We’re in the middle of evaluating whether to move from Camunda to an open source BPM setup, but right now we’re drowning in separate AI model subscriptions. We’ve got OpenAI, Anthropic, a couple of smaller vendors, and it’s become a nightmare to track licensing costs and actual usage.
The business case for migration looks decent on paper, but finance keeps asking us to account for all these subscription costs in the TCO calculation. I’ve been trying to model out what happens if we could consolidate everything into one platform that covers 400+ models instead of juggling individual keys and contracts.
Has anyone actually gone through this exercise? How did you structure the cost comparison when you had multiple subscriptions running in parallel? I’m specifically interested in whether you tried to estimate savings by consolidation first, or if you just accepted that eliminating 12 subscriptions would be a nice side benefit once the migration is done.
Also curious about the actual math—when you factor in reduced procurement overhead and fewer integrations to maintain, does that alone move the needle enough to justify the migration effort?
We went through this a year ago. The subscription consolidation didn’t drive the migration decision—it just made the ROI stronger once we’d already committed.
Where we actually saw savings was in engineering time. Managing 12 different API keys, handling auth refreshes, debugging which service was acting up—that burned calendar hours.

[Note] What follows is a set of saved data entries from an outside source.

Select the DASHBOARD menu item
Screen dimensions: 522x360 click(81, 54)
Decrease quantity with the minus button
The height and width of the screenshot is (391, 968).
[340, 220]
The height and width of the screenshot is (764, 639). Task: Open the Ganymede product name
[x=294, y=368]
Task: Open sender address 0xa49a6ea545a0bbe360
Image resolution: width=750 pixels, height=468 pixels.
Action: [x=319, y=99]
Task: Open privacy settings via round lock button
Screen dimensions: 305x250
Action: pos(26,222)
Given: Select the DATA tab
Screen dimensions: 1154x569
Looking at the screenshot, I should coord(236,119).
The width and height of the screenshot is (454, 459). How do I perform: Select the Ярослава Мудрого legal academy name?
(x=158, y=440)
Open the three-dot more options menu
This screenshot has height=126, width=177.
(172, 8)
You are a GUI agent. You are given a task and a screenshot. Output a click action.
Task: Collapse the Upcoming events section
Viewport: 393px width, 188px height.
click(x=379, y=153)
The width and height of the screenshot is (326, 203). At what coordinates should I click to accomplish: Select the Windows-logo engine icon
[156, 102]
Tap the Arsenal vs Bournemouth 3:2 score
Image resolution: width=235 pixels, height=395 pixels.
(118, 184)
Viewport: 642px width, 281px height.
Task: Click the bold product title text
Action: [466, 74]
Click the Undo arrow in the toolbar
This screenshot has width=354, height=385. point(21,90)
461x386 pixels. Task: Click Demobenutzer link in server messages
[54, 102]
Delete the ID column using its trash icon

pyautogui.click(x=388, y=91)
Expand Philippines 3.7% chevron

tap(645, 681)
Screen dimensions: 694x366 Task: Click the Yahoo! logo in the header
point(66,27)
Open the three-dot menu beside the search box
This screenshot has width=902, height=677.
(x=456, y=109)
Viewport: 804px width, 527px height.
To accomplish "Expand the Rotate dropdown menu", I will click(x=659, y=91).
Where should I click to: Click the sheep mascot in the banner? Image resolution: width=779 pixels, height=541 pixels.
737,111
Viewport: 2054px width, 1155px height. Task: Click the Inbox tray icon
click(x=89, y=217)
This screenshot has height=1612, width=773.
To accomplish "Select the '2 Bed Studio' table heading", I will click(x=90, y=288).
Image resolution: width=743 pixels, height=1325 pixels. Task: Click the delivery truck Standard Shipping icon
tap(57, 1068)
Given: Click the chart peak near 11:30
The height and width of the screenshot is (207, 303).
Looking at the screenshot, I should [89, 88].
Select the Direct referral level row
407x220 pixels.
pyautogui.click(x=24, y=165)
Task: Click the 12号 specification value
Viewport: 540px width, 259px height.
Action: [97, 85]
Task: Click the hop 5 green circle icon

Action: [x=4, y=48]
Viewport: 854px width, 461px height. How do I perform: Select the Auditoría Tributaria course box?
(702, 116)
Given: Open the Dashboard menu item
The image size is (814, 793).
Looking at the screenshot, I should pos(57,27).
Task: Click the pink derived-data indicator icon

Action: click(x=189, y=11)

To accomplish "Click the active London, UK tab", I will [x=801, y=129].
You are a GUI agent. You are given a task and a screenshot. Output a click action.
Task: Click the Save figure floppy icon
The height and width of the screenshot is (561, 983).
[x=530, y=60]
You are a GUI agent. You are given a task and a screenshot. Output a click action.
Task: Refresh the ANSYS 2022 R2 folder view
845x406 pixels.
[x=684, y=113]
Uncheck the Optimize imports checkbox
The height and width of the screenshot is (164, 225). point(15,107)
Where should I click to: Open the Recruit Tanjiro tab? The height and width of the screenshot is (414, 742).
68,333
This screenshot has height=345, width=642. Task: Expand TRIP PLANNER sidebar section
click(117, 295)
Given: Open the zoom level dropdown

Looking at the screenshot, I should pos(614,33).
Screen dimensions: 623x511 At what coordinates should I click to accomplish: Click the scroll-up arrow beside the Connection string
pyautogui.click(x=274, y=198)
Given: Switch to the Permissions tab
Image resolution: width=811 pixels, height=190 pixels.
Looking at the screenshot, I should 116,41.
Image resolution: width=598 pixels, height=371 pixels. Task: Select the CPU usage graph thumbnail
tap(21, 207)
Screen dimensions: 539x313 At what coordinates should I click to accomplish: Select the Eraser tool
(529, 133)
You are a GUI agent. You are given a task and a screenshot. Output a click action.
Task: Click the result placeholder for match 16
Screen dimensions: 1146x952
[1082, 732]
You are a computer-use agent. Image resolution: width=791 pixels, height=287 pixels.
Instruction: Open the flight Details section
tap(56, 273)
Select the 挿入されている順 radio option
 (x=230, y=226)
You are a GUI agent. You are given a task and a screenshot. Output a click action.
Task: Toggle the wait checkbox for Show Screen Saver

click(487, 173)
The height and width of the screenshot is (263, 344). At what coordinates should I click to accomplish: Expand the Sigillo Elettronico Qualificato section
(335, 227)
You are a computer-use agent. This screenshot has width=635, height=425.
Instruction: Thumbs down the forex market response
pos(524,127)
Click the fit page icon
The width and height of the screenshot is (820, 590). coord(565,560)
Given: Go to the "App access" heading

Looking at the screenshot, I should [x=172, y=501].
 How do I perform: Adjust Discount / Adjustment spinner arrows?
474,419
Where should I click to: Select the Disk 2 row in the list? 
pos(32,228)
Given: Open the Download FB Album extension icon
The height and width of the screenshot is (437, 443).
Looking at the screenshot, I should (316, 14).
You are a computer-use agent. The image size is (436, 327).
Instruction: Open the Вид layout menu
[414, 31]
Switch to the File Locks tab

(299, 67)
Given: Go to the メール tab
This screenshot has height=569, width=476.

We roughly calculated 4-5 hours a week across the team just doing janky integration plumbing.
For the business case itself, we modeled three scenarios: best case (all consolidation savings realized), realistic (60% savings due to some overhead we couldn’t eliminate), and worst case (migration takes longer, delays ROI). Finance ultimately cared more about the operational simplification than the dollar savings from fewer subscriptions. That was the pitch that stuck.
One thing nobody tells you: when you’re comparing Camunda licensing costs to open source plus consolidation, the real math gets messy because Camunda’s pricing model is completely different. You’re usually paying per instance or user, not per AI model accessed.
What helped us was breaking the TCO into three buckets: migration costs (one time), operational costs (ongoing), and then the subscription nightmare as a separate line item. That way finance could see the consolidation benefit clearly without conflating it with the BPM migration decision itself.
We ended up discovering that consolidating subscriptions saved maybe 15-20% annually, but the bigger win was killing the operational overhead. That’s where the actual ROI came from.
The real trap is trying to calculate savings from consolidation without first understanding your actual usage across all 12 subscriptions. We spent two weeks collecting data on which teams used what, and we found that we weren’t even using 40% of our capabilities across multiple vendors. Once you consolidate to 400+ models in one place, you actually have visibility into what you’re burning through. That visibility alone helped us make better architectural decisions downstream. For the financial model, we treated subscription consolidation as a secondary benefit in the business case—the primary driver was always the operational efficiency of migrating away from Camunda’s licensing model.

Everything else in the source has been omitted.